------ Selected text ------

Frederick Ellis Dashiell Jr.
Baseball exhibit ties race, American society
Hank Aaron became one of the most notable figures in baseball by breaking Babe Ruth’s home run record. The Museum of Science exhibit “Baseball as America” highlights this and discusses the opposition Aaron faced as a black baseball player. (Photo: Frederick Ellis Dashiell Jr.)

Author: Frederick Ellis Dashiell Jr.Hank Aaron became one of the most notable figures in baseball by breaking Babe Ruth’s home run record. The Museum of Science exhibit “Baseball as America” highlights this and discusses the opposition Aaron faced as a black baseball player.

As the summer wears on and baseball once again dominates this city’s thoughts, an exhibit at Boston’s Museum of Science is examining the sport’s central role in American history and society — a role defined, at least in part, by its complicated relationship with race.

“Baseball as America” began its Boston stay last month, and is slated to run through Sept. 1. Organized by the National Baseball Hall of Fame and Museum in Cooperstown, N.Y., the exhibit has traveled on a cross-country tour that kicked off six years ago with a grand opening at the American Museum of Natural History in New York.

Subsequent stops have included Chicago, Cincinnati, Cleveland, Dallas, Detroit, Houston, Los Angeles, Oakland, Calif., Philadelphia, St. Louis, St. Paul, Minn., St. Petersburg, Fla., and Washington, D.C.

The exhibit features more than 500 artifacts highlighting baseball’s influence on American culture, “everything from racial issues to baseball becoming a business,” according to Museum of Science spokesman Mike Morrison.

“The exhibit uses baseball as a mirror to society,” he said.

The expansive exhibit includes a look at the contributions of black and other minority players. The reflection goes beyond Jackie Robinson’s breaking the color barrier, or the well-known achievements of legends like former home run king Hank Aaron.

It also celebrates less popularized milestones, such as Frank Robinson becoming the first black manager in the majors when he took charge of the Cleveland Indians in 1975, and Emmett Ashford’s status as Major League Baseball’s first black umpire, working in the American League in the late 1960s.

------ Extracted records ------

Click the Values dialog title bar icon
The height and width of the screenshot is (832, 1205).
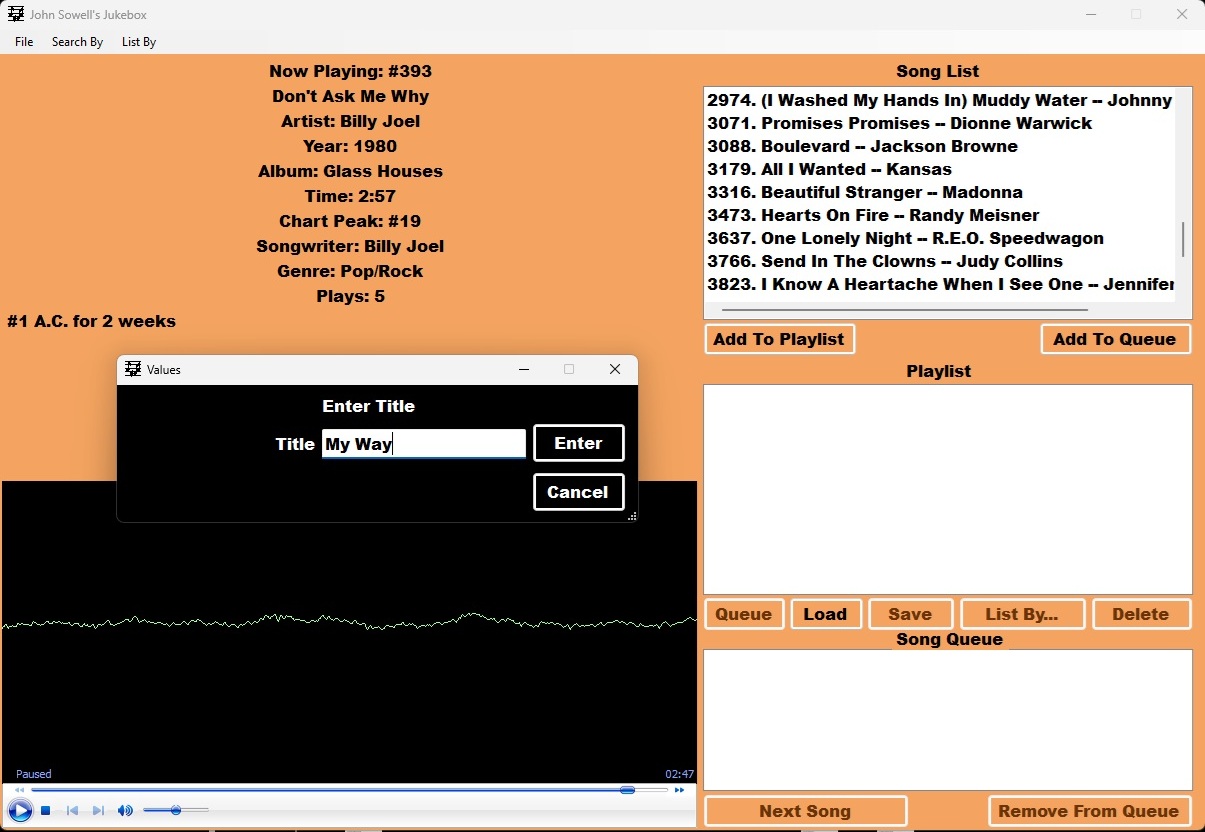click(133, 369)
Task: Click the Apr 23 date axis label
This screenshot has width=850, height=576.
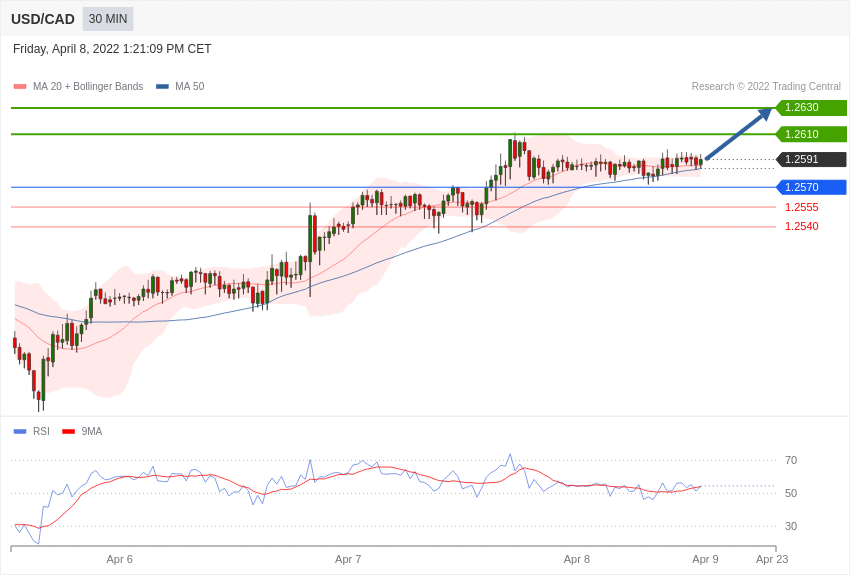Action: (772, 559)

------
------ Extracted records ------

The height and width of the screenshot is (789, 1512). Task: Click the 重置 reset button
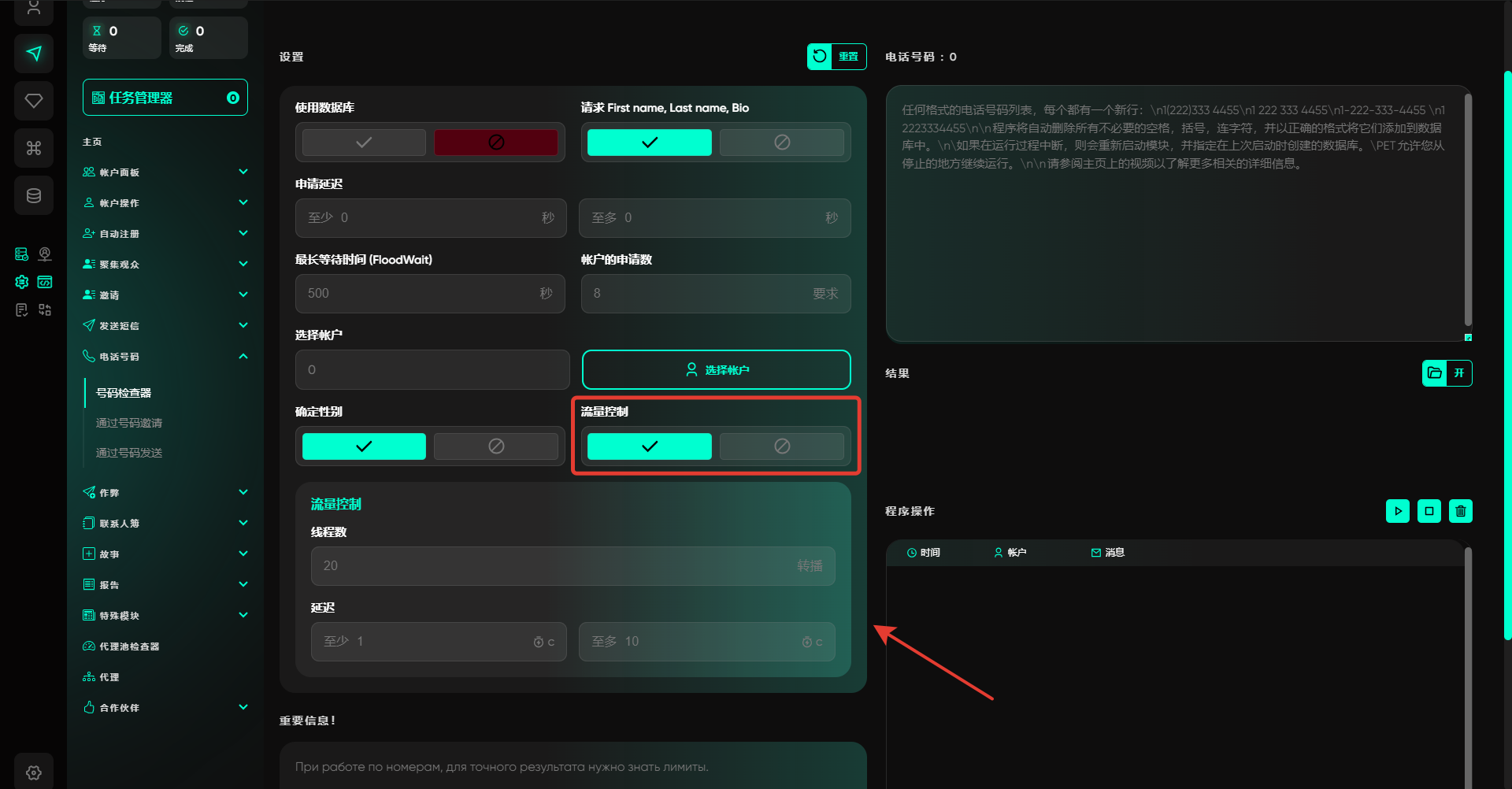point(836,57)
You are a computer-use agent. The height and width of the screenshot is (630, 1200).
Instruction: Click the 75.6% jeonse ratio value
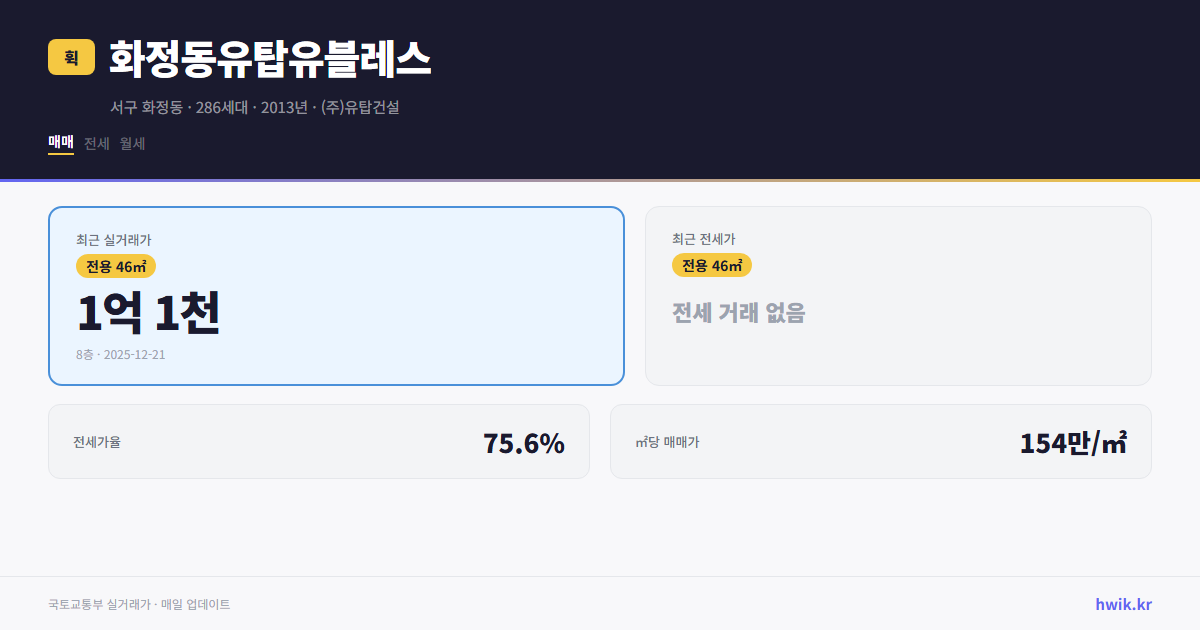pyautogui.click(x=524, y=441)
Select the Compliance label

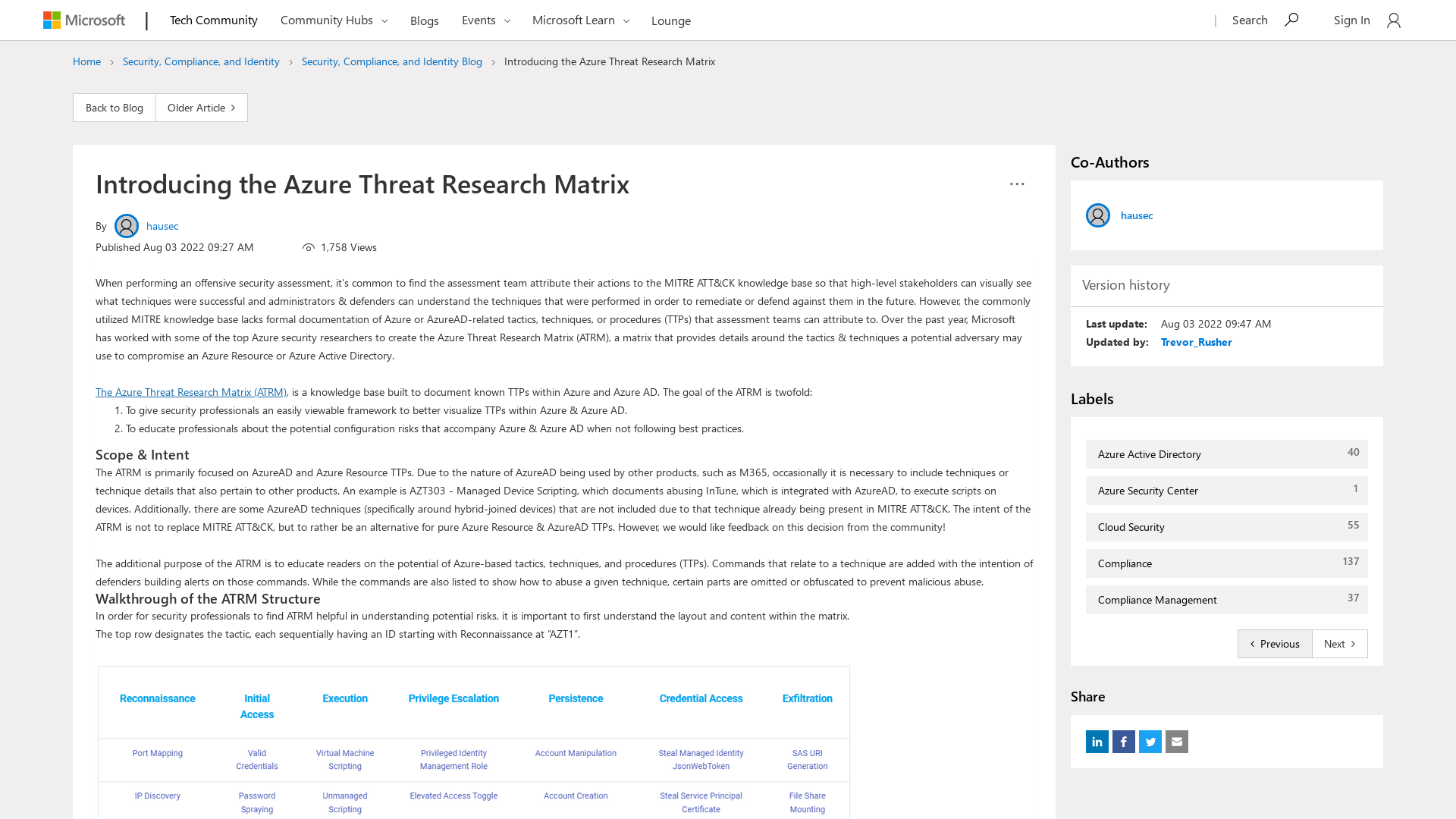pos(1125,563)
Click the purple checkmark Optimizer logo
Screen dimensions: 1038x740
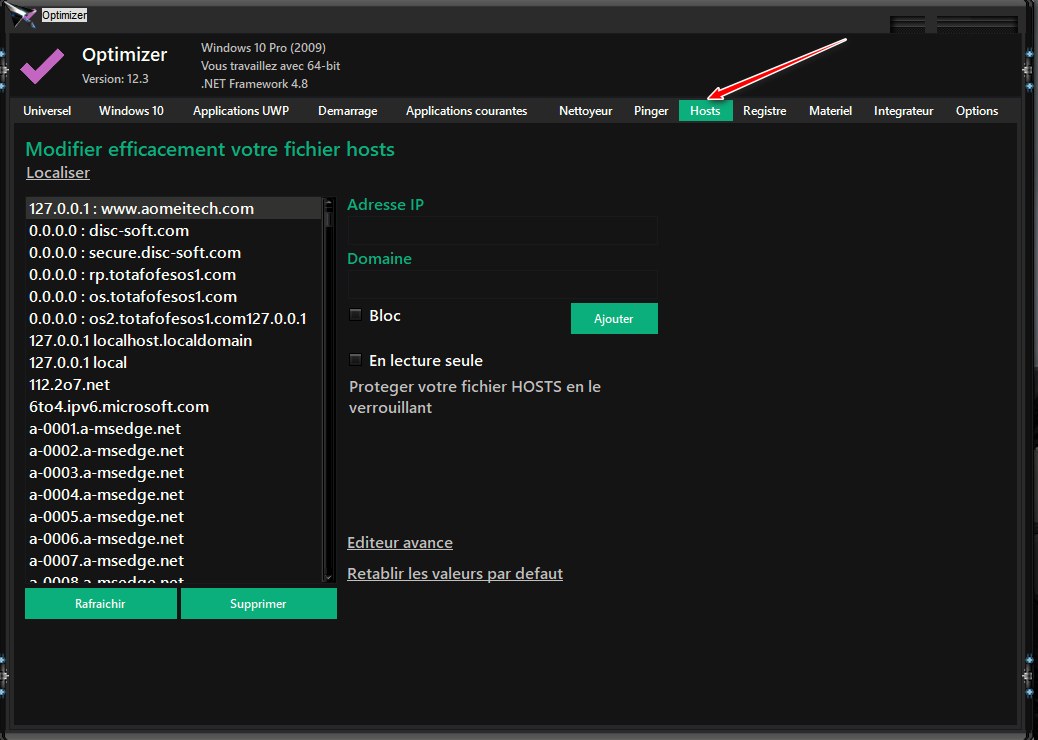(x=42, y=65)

------
------ Extracted records ------

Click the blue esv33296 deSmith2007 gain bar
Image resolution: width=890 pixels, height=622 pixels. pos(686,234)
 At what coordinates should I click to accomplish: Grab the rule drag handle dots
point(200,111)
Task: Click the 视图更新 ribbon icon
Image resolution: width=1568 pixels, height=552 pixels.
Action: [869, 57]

------

### Problem 1
Using the baseball exhibit article above, decide whether each statement agrees with it. Answer yes or no, and quote the words from the article that settle it.
(a) The exhibit was organized by the National Baseball Hall of Fame and Museum.
(b) The exhibit is scheduled to stay in Boston through the end of September.
(c) Frank Robinson took charge of the Cleveland Indians in 1975.
### Problem 2
Answer these questions from the baseball exhibit article above.
(a) How many artifacts does the exhibit feature?
(b) Where was the grand opening of the exhibit's cross-country tour held?
(c) In which league did Emmett Ashford work as an umpire?

### Correct answer 1
(a) Yes: "Organized by the National Baseball Hall of Fame and Museum in Cooperstown, N.Y."
(b) No: "is slated to run through Sept. 1"
(c) Yes: "Frank Robinson becoming the first black manager in the majors when he took charge of the Cleveland Indians in 1975"

### Correct answer 2
(a) More than 500
(b) The American Museum of Natural History in New York
(c) The American League